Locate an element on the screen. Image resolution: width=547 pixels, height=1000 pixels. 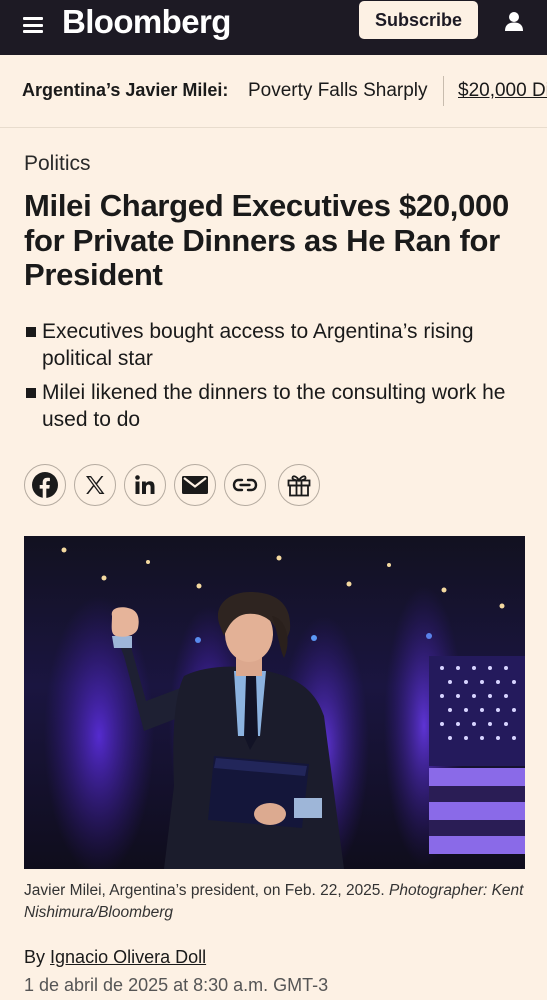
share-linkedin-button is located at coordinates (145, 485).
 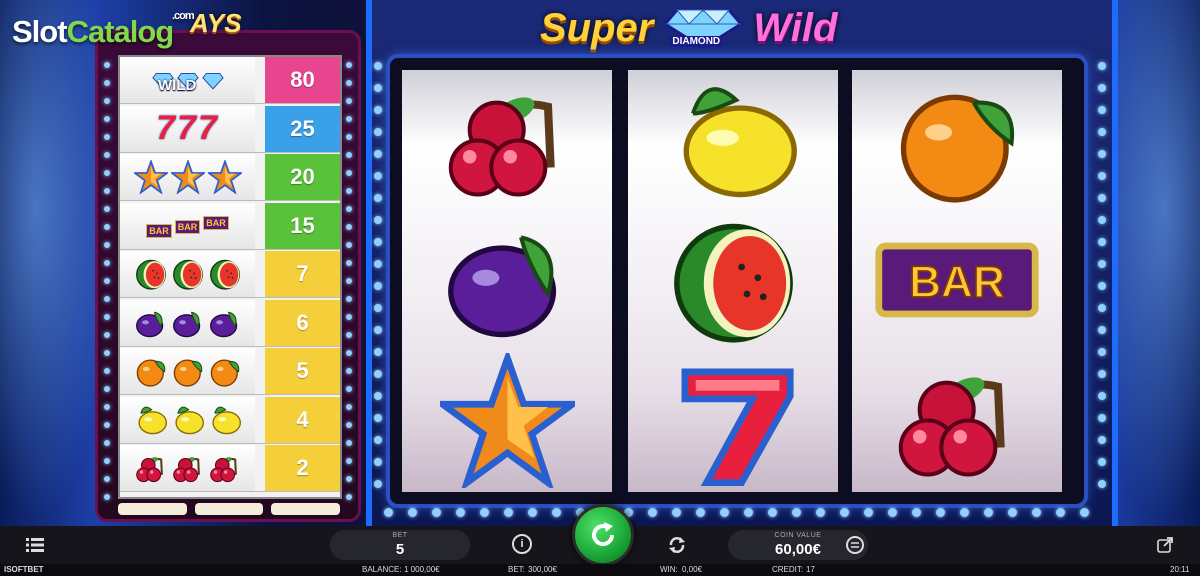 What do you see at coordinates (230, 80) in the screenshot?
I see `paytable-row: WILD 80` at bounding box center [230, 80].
==
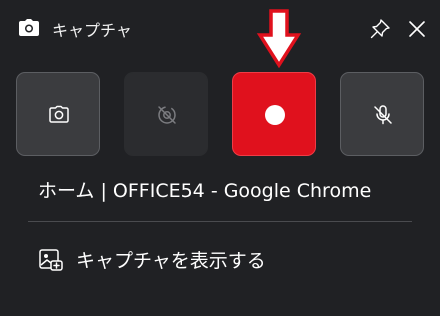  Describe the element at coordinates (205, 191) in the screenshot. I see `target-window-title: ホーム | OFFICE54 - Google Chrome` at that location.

(WHAT YOU ARE ASKED TO DO): Can you retype the rows from the line containing "Locate an element" up to and including the line containing "center [230, 80].", leaving out the pictures?

(RESULT OF THIS TASK):
Locate an element on the screen. Image resolution: width=547 pixels, height=1000 pixels. 
share-linkedin-button is located at coordinates (145, 485).
  What do you see at coordinates (230, 80) in the screenshot?
I see `paytable-row: WILD 80` at bounding box center [230, 80].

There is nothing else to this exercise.